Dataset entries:

=====

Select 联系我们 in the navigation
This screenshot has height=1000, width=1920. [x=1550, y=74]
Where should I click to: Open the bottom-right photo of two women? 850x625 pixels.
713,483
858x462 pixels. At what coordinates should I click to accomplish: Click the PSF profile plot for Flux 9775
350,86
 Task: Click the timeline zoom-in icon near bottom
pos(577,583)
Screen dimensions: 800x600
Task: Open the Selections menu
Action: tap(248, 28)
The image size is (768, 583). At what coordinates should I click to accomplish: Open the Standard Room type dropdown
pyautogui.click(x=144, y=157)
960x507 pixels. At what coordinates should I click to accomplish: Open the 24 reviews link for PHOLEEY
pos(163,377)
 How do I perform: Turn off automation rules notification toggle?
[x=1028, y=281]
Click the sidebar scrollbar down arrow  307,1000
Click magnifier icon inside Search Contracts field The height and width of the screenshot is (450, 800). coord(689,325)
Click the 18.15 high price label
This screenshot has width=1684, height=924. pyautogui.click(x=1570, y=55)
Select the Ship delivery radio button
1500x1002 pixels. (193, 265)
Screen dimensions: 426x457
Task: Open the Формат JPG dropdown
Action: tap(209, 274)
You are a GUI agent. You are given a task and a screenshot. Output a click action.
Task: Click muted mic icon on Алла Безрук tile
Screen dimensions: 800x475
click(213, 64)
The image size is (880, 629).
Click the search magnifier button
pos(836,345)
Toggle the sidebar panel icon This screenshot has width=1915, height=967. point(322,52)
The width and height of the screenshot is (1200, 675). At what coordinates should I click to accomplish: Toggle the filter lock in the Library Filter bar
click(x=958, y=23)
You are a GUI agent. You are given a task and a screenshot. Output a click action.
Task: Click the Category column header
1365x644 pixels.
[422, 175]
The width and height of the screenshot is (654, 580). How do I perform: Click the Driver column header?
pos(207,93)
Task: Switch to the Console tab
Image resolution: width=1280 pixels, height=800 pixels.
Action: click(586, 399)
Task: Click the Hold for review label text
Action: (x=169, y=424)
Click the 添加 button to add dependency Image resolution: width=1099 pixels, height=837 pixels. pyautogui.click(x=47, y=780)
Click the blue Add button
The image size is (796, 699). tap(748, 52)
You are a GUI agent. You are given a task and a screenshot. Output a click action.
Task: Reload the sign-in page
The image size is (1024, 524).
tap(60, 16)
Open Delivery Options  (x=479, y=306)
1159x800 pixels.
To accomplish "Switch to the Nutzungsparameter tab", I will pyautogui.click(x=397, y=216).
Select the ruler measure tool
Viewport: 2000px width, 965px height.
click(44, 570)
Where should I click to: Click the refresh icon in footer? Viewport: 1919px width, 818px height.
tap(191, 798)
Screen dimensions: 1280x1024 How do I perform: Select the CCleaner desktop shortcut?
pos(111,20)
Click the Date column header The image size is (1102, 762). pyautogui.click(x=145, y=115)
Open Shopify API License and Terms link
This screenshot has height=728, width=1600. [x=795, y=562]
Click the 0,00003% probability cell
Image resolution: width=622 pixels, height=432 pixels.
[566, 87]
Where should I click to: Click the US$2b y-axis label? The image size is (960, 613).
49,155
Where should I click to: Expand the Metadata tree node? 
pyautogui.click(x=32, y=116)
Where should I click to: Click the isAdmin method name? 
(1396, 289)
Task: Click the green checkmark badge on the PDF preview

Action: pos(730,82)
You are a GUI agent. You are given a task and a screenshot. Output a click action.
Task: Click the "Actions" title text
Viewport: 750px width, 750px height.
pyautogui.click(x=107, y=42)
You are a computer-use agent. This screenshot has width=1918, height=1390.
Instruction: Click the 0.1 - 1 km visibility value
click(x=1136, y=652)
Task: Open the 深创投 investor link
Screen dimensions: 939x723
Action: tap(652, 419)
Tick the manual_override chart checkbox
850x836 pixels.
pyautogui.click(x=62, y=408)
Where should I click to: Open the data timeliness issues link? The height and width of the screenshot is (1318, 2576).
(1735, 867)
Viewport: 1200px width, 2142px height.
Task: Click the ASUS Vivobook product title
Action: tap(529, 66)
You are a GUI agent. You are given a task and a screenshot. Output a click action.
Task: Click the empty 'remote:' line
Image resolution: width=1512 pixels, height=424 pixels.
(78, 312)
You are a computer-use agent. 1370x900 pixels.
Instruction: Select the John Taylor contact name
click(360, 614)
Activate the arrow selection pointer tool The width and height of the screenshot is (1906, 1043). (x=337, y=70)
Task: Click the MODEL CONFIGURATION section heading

=====

Please reproduce every record shown above, exactly as written.

Select 联系我们 in the navigation
This screenshot has height=1000, width=1920. [x=1550, y=74]
Where should I click to: Open the bottom-right photo of two women? 850x625 pixels.
713,483
858x462 pixels. At what coordinates should I click to accomplish: Click the PSF profile plot for Flux 9775
350,86
 Task: Click the timeline zoom-in icon near bottom
pos(577,583)
Screen dimensions: 800x600
Task: Open the Selections menu
Action: tap(248, 28)
The image size is (768, 583). At what coordinates should I click to accomplish: Open the Standard Room type dropdown
pyautogui.click(x=144, y=157)
960x507 pixels. At what coordinates should I click to accomplish: Open the 24 reviews link for PHOLEEY
pos(163,377)
 How do I perform: Turn off automation rules notification toggle?
[x=1028, y=281]
Click the sidebar scrollbar down arrow  307,1000
Click magnifier icon inside Search Contracts field The height and width of the screenshot is (450, 800). coord(689,325)
Click the 18.15 high price label
This screenshot has width=1684, height=924. pyautogui.click(x=1570, y=55)
Select the Ship delivery radio button
1500x1002 pixels. (193, 265)
Screen dimensions: 426x457
Task: Open the Формат JPG dropdown
Action: tap(209, 274)
You are a GUI agent. You are given a task and a screenshot. Output a click action.
Task: Click muted mic icon on Алла Безрук tile
Screen dimensions: 800x475
click(213, 64)
The image size is (880, 629).
Click the search magnifier button
pos(836,345)
Toggle the sidebar panel icon This screenshot has width=1915, height=967. point(322,52)
The width and height of the screenshot is (1200, 675). At what coordinates should I click to accomplish: Toggle the filter lock in the Library Filter bar
click(x=958, y=23)
You are a GUI agent. You are given a task and a screenshot. Output a click action.
Task: Click the Category column header
1365x644 pixels.
[422, 175]
The width and height of the screenshot is (654, 580). How do I perform: Click the Driver column header?
pos(207,93)
Task: Switch to the Console tab
Image resolution: width=1280 pixels, height=800 pixels.
Action: click(586, 399)
Task: Click the Hold for review label text
Action: (x=169, y=424)
Click the 添加 button to add dependency Image resolution: width=1099 pixels, height=837 pixels. pyautogui.click(x=47, y=780)
Click the blue Add button
The image size is (796, 699). tap(748, 52)
You are a GUI agent. You are given a task and a screenshot. Output a click action.
Task: Reload the sign-in page
The image size is (1024, 524).
tap(60, 16)
Open Delivery Options  (x=479, y=306)
1159x800 pixels.
To accomplish "Switch to the Nutzungsparameter tab", I will pyautogui.click(x=397, y=216).
Select the ruler measure tool
Viewport: 2000px width, 965px height.
click(44, 570)
Where should I click to: Click the refresh icon in footer? Viewport: 1919px width, 818px height.
tap(191, 798)
Screen dimensions: 1280x1024 How do I perform: Select the CCleaner desktop shortcut?
pos(111,20)
Click the Date column header The image size is (1102, 762). pyautogui.click(x=145, y=115)
Open Shopify API License and Terms link
This screenshot has height=728, width=1600. [x=795, y=562]
Click the 0,00003% probability cell
Image resolution: width=622 pixels, height=432 pixels.
[566, 87]
Where should I click to: Click the US$2b y-axis label? The image size is (960, 613).
49,155
Where should I click to: Expand the Metadata tree node? 
pyautogui.click(x=32, y=116)
Where should I click to: Click the isAdmin method name? 
(1396, 289)
Task: Click the green checkmark badge on the PDF preview

Action: pos(730,82)
You are a GUI agent. You are given a task and a screenshot. Output a click action.
Task: Click the "Actions" title text
Viewport: 750px width, 750px height.
pyautogui.click(x=107, y=42)
You are a computer-use agent. This screenshot has width=1918, height=1390.
Instruction: Click the 0.1 - 1 km visibility value
click(x=1136, y=652)
Task: Open the 深创投 investor link
Screen dimensions: 939x723
Action: tap(652, 419)
Tick the manual_override chart checkbox
850x836 pixels.
pyautogui.click(x=62, y=408)
Where should I click to: Open the data timeliness issues link? The height and width of the screenshot is (1318, 2576).
(1735, 867)
Viewport: 1200px width, 2142px height.
Task: Click the ASUS Vivobook product title
Action: tap(529, 66)
You are a GUI agent. You are given a task and a screenshot. Output a click action.
Task: Click the empty 'remote:' line
Image resolution: width=1512 pixels, height=424 pixels.
(78, 312)
You are a computer-use agent. 1370x900 pixels.
Instruction: Select the John Taylor contact name
click(360, 614)
Activate the arrow selection pointer tool The width and height of the screenshot is (1906, 1043). (x=337, y=70)
Task: Click the MODEL CONFIGURATION section heading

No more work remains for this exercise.